Word and element location records
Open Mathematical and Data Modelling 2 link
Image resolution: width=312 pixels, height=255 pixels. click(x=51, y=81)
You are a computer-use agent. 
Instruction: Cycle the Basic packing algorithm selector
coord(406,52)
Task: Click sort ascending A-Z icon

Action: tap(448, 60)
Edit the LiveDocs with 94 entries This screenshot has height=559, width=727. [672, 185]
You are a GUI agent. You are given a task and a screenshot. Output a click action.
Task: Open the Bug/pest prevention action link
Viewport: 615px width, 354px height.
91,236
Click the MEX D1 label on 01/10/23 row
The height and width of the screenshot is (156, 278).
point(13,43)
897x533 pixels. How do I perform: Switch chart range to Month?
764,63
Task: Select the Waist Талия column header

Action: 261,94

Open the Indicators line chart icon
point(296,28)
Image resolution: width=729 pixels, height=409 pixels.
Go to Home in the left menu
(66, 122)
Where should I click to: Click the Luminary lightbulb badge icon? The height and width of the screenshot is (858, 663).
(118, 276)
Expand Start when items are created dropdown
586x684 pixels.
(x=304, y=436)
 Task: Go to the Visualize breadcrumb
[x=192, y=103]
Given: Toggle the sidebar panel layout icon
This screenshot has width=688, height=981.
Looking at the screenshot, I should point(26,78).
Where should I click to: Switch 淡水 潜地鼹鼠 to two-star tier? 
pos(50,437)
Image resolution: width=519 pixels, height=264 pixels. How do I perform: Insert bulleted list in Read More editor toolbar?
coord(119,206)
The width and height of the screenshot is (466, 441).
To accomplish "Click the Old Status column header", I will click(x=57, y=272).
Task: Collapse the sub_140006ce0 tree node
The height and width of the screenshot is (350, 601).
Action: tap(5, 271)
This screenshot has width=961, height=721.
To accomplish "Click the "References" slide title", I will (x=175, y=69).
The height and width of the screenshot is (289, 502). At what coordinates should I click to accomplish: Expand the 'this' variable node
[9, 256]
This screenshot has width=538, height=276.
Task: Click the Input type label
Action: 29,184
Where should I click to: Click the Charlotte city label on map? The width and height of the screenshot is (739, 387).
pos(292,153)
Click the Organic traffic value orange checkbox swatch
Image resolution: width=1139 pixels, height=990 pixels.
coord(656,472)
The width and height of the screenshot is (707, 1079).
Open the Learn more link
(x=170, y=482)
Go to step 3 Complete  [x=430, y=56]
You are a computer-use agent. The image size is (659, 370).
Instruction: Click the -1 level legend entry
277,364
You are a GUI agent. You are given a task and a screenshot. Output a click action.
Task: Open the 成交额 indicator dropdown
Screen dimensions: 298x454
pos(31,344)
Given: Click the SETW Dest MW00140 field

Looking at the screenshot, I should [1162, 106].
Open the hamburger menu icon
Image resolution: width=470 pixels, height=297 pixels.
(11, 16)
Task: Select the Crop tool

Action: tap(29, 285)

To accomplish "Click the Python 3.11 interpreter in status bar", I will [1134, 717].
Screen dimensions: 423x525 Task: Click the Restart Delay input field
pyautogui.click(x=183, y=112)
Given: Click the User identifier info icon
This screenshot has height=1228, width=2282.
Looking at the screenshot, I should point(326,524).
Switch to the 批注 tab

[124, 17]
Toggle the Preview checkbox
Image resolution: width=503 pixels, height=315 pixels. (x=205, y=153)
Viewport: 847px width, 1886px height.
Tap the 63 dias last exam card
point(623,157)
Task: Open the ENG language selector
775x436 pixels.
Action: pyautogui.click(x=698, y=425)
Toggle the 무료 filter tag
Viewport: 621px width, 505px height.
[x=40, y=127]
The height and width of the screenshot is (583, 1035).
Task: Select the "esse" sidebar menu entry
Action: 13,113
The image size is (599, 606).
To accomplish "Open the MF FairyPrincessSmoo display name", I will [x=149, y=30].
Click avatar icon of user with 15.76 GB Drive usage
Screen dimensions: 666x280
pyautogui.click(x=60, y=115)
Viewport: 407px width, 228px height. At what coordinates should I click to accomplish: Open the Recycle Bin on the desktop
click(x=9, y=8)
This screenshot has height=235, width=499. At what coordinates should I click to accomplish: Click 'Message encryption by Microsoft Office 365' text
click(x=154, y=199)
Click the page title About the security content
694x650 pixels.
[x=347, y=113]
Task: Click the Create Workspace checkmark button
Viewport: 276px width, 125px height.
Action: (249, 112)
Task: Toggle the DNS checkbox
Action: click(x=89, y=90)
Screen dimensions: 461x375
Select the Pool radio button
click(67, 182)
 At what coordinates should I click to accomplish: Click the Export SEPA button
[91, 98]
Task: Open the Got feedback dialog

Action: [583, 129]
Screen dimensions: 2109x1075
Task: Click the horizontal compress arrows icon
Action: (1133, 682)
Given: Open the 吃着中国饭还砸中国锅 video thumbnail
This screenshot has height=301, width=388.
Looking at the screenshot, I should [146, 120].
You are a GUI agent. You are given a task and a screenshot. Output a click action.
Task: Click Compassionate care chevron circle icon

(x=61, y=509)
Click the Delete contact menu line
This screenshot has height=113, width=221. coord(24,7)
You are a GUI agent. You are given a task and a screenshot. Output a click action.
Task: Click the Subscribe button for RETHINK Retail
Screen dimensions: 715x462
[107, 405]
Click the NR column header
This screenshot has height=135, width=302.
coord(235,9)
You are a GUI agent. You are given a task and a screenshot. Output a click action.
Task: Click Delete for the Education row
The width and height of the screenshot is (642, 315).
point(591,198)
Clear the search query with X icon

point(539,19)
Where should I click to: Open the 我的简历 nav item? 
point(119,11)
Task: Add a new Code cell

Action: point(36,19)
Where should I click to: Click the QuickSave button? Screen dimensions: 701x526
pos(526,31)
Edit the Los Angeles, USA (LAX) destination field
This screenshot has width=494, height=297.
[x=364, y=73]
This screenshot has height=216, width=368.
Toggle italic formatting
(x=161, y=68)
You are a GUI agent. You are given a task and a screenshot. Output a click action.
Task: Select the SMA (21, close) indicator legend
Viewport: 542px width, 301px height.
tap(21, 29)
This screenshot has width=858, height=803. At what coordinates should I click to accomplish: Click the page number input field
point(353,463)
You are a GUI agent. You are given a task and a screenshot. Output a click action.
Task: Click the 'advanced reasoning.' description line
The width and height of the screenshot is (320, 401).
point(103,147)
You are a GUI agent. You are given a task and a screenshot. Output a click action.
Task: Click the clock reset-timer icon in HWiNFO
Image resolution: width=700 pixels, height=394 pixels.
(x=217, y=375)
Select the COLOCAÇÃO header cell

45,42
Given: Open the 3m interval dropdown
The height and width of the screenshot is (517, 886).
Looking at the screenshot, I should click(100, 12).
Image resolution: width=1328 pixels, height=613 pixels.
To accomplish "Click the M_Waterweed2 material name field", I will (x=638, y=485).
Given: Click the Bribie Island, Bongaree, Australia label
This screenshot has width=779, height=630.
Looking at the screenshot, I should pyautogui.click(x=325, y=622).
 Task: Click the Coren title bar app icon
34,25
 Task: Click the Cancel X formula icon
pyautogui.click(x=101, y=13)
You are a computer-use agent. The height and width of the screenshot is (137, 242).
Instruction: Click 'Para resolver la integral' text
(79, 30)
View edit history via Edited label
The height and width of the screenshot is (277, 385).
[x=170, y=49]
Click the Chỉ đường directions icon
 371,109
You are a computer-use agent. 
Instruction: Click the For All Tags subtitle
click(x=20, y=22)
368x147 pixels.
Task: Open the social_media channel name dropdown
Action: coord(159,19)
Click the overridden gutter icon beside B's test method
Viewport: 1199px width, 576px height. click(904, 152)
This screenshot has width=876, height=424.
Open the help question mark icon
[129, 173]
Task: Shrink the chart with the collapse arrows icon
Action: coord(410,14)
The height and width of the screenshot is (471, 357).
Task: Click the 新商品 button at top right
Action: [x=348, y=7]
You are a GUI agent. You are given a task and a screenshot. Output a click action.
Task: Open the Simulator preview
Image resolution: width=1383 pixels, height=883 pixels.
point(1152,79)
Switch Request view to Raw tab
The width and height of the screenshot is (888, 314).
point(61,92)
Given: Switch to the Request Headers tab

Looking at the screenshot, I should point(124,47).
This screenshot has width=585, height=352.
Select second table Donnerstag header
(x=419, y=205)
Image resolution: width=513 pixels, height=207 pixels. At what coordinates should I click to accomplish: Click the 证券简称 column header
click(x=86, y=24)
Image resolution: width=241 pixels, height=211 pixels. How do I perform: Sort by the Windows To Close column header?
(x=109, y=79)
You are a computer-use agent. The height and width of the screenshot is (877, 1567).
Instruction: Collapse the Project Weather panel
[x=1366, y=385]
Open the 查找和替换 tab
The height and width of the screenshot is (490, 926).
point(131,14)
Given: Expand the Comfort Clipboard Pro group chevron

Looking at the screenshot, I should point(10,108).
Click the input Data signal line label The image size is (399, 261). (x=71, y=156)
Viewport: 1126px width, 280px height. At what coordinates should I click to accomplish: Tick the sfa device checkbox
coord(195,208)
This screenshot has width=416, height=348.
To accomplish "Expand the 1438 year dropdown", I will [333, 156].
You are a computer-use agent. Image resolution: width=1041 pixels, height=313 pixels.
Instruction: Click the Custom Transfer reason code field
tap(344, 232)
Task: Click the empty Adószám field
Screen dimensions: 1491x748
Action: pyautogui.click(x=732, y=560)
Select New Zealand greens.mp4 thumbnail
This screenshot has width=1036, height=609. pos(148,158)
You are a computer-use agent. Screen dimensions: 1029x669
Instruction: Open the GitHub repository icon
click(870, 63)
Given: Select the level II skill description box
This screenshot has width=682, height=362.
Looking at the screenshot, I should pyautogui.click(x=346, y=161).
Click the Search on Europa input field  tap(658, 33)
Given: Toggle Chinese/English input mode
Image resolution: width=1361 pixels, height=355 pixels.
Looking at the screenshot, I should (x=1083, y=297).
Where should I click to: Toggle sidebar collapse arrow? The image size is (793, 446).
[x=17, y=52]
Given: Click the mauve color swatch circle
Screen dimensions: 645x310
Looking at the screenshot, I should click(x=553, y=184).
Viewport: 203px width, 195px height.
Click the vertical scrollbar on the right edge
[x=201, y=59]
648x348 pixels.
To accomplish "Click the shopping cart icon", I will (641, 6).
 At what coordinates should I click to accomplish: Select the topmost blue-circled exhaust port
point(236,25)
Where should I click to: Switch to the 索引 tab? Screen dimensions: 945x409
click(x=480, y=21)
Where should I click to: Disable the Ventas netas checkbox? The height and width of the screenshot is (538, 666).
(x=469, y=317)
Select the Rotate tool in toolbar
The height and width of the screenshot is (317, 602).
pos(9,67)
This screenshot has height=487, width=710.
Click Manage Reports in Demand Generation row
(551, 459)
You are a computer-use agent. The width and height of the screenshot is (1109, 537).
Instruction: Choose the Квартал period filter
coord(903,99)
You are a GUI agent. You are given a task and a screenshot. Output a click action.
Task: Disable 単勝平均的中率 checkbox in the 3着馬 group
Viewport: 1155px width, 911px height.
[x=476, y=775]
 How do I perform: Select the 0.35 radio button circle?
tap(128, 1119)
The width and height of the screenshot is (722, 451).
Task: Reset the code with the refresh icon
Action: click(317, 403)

**Exercise requirements:** Copy out every line from the items above that contains the word "button". Case counts, so match its capitalization.

**Answer in full:**
Task: Click the Create Workspace checkmark button
Select the Pool radio button
 At what coordinates should I click to accomplish: Click the Export SEPA button
Task: Click the Subscribe button for RETHINK Retail
Where should I click to: Click the QuickSave button? Screen dimensions: 701x526
Task: Click the 新商品 button at top right
 How do I perform: Select the 0.35 radio button circle?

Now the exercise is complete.